The $12.5 billion Motorola acquisition by Google in 2011 is a case in point. In Janurary 2014, less than three years after the purchase, Google sold off Motorola's Mobility unit to Lenovo. As it turned out, Google was keen on acquiring Motorola's patents, more than anything else through the deal to give it an edge over competitors such as Apple.
Cisco's purchase of Scientific Atlanta for $6.9 billion is another example. The company is facing pressure from investors to sell off its television set-top box business due to declining revenues. Currently, the ailing unit helps Cisco to generate other business by leveraging its relationships with TV service providers.
Compass Setting: Procurement organizations need to be especially diligent in their risk assessments when acquiring new technology, even from industry leaders. Ensure contracts have exit provisions and financial recourse provisions if the supplier exits the business, decommissions the product or significantly reduces its future investments.
Microsoft's Aggressive Move into Hardware: While it still is the operating system of choice for the traditional PC, less than 15 percent of new devices sold today utilize the Microsoft operating system. Despite announcing “going forward, it's a mobile-first, cloud-first world", Microsoft cannot ignore the importance of hardware to the success of this strategy.
The Xbox, Nokia phones and Surface tablets will utilize cloud services, and given the huge demand for mobility, it's easy to understand that Microsoft will continue to invest heavily in hardware technology despite the lower, nine percent margin derived from device sales. The devices serve as a “test bed” for applications and functionality that other device innovators, like Apple, introduce on competing platforms. It avoids the complex and costly need to establish joint development agreements to obtain access to product roadmaps and advanced technology.
Indeed, Market Realist, based on unconfirmed reports, revealed that Microsoft — via a project code named “Threshold” — is planning a series of updates to Xbox One, Windows, and Windows Phone, aimed at sharing common elements across the three operating systems.

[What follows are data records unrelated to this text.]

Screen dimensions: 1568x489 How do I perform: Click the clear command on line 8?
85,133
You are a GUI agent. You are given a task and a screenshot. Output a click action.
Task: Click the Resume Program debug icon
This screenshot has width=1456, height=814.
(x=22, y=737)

Vertical integration is only attainable if you control the underlying platform, application software and the device technology. A unified ecosystem, as demonstrated clearly by Apple, creates stickiness with consumers, and navigational conveniences for both consumer and enterprise users who are demanding common device access across their business systems and consumer applications for PCs, mobile phones and entertainment devices.
Compass Setting: Microsoft should not be viewed only as an enterprise software supplier. Assess Microsoft’s full service and product portfolio and negotiate the full suite of capabilities that match your company's needs.
Sea change in any industry can be disruptive and costly, especially for procurement organizations. From shifts in user preferences to changes in technology, the telecom industry is witnessing a lot of action that can have significant impact on enterprises with a substantial telecom spend.
Advanced planning and course setting can mitigate the negative impacts and help leverage the evolving opportunities. Business leaders, IT and procurement organizations need to collaborate as a team to offset the marketing strategies and tactics of the mega suppliers that dominate the technology, services and applications in the telecom industry.